Figure 1 depicts a graph which shows the amount of selenium deposition in relation to the source of selenium and concentration of L-Selenomethionine present in the selenium source (results from day 14). From the graph, it is clear that a higher concentration of L-Selenomethionine in the selenium source results in a higher selenium deposition in tissue. This is further evidenced by the graph in figure 2, whereby the selenium deposition in tissue is expressed as function of the added selenium in the form of L-Selenomethionine. As shown, there is a very strong linear correlation (with R2 0.7186).

The obtained results were repeated in a second broiler trial whereby two different organic selenium sources where used. One organic selenium source was seleno hydroxymethionine, which is the hydroxyl analogue of Selenomethionine (Se-OH-Met). The second source was a 100% L-Selenomethionine. Sodium selenite (NaSe) was used as inorganic source of selenium. Broilers (Ross 308) were divided in four groups and either treated with 0 ppm selenium (negative control), 0.2 ppm selenium from NaSe, 0.2 ppm Se-OH-Met and a fourth group with 100% L-Selenomethionine form.

On day 7 and 14 of the experiment, 6 birds per treatment were sampled form breast muscle. The initial selenium level in breast meat was determined on 6 birds euthanized on day 0. Selenium levels were determined by using ICP-MS (Inductively coupled plasma mass spectrometry).

From the graph depicted in figure 3 it is clear that the selenium deposition in the group supplemented with 100% L-Selenomethionine showed the highest deposition.
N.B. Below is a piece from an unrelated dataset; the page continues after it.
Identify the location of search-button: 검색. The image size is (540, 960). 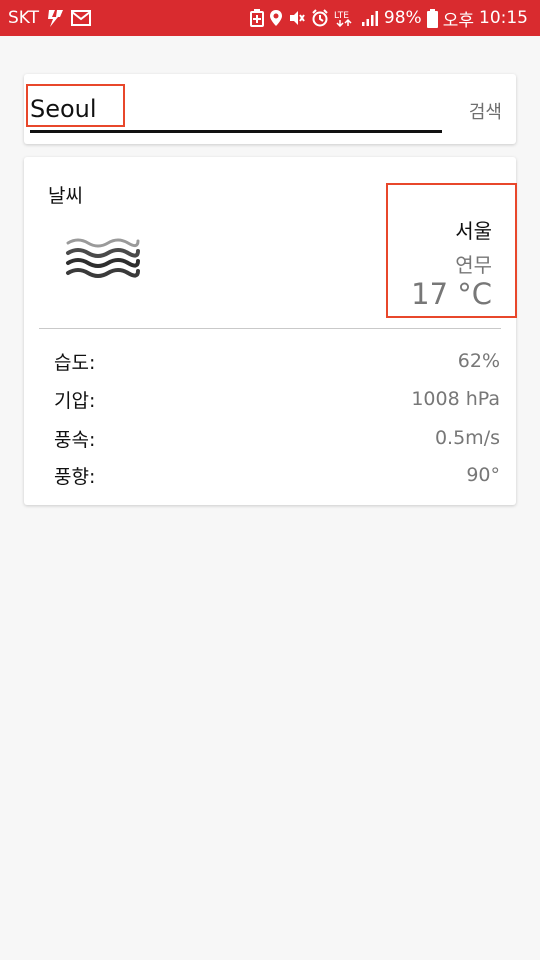
(486, 111).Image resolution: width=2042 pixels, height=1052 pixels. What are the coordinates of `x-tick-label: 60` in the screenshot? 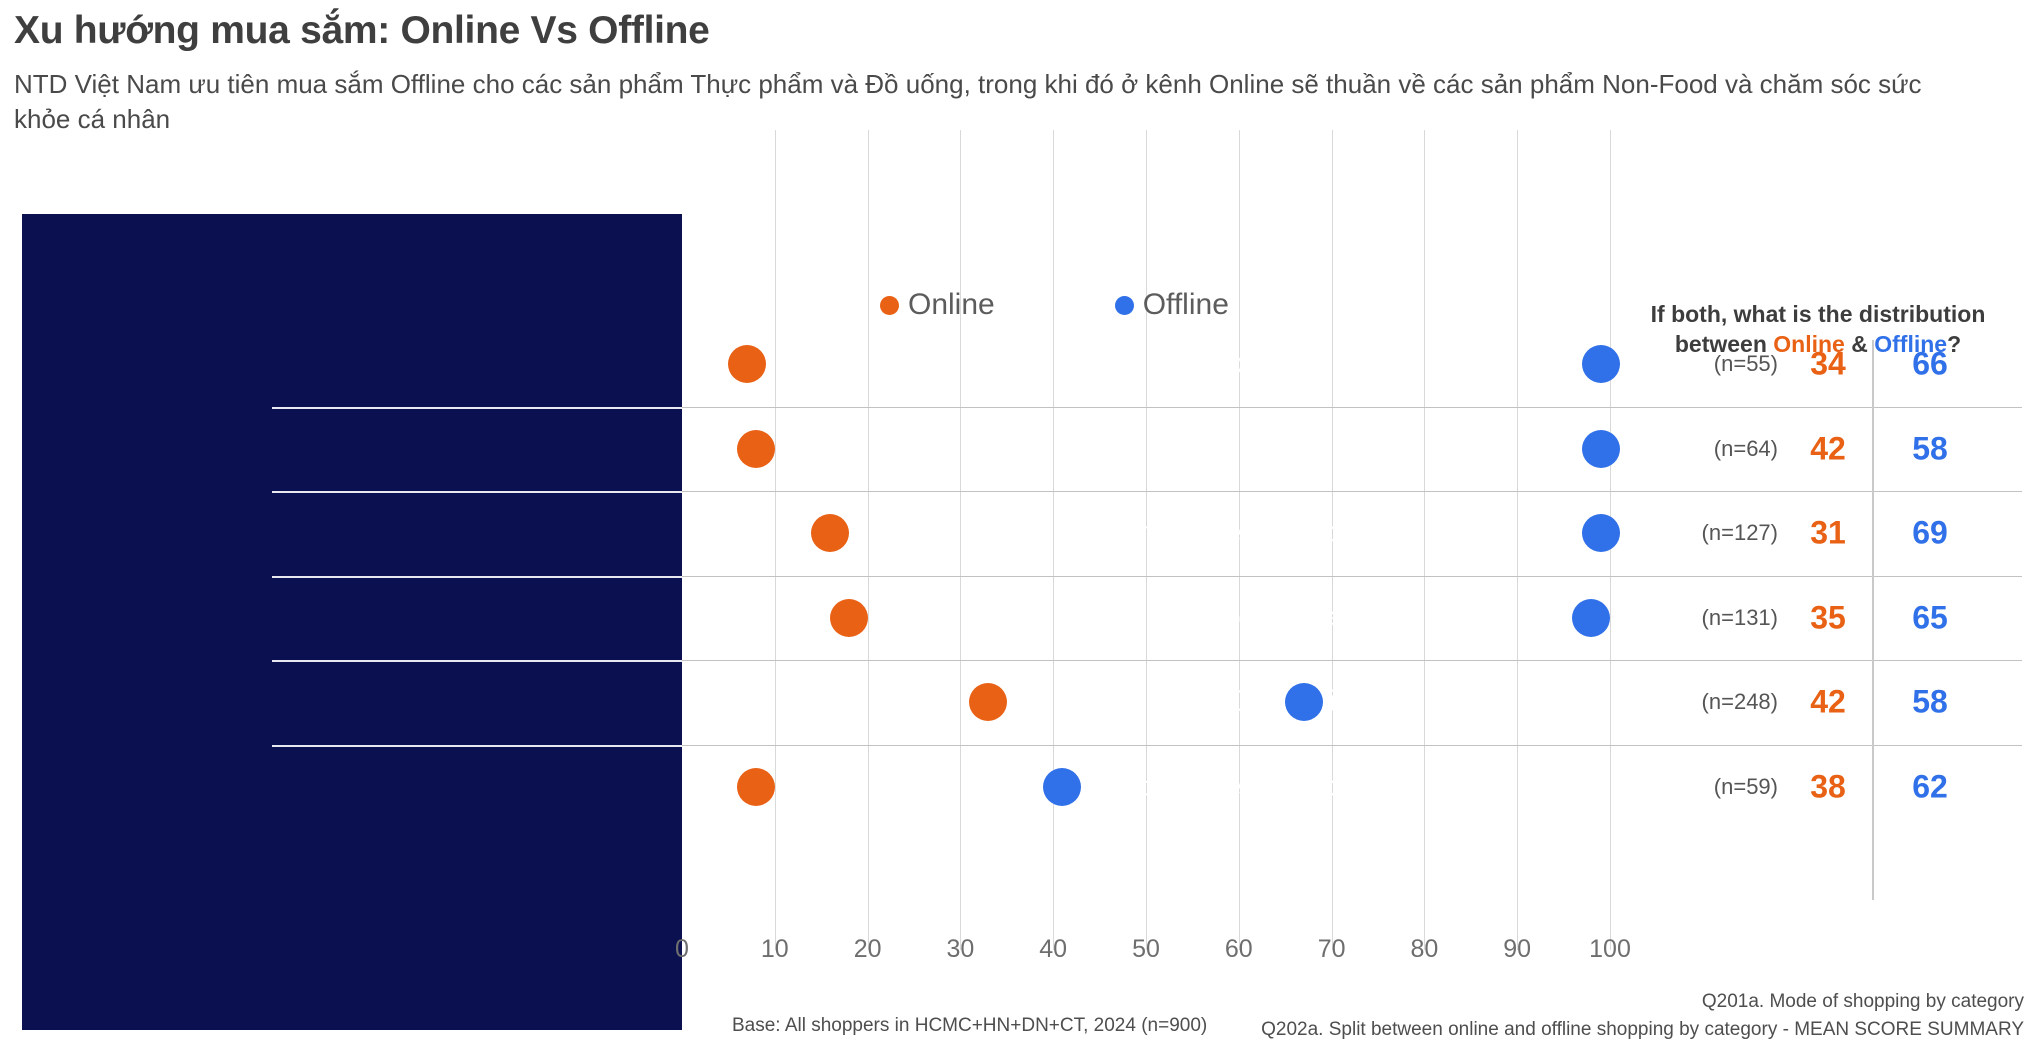 It's located at (1238, 949).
Supplementing inorganic selenium decreased selenium in muscle. The differences observed between Se-OH-Met and L-Selenomethionine can possibly be explained by the fact that Se-OH-Met requires conversion in the body towards L-Selenomethionine, which is a drawback for selenium deposition.

Similar results were obtained when sources of selenium were added to pigs. Addition of L-Selenomethionine resulted in the highest selenium deposition in tissue (data not shown).

To conclude, failure to supplement animals with selenium from an (organic) source results in a decrease of selenium in muscle tissue over time. For organic sources of selenium, the level of L-Selenomethionine determines the efficacy if selenium deposition.

Claims (7)

A method for increasing selenium deposition in animal tissue, comprising providing one or more sources of selenium to the feed and / or drinking water of the animals, characterized in that: - at least 20% of the externally added selenium is L-Selenomethionine; -the total content of externally added selenium in the feed and / or drinking water is included between 0.1 and 0.5 ppm. Method according to claim 1, characterized in that at least 50% of the externally added selenium is L-Selenomethionine. Method according to one of the preceding claims, characterized in that the externally added selenium is L-Selenomethionine. Method according to one of the preceding claims, characterized in that the sources of selenium are bound on a support. A method according to any one of the preceding claims, characterized in that the animals are poultry, ruminants or pigs. Use of a composition comprising one or more sources of selenium in which at least 20% of the added selenium is derived from L-Selenomethionine, to increase the deposition of selenium in animal tissue. Use according to claim 6, characterized in that the selenium source is L-Selenomethionine.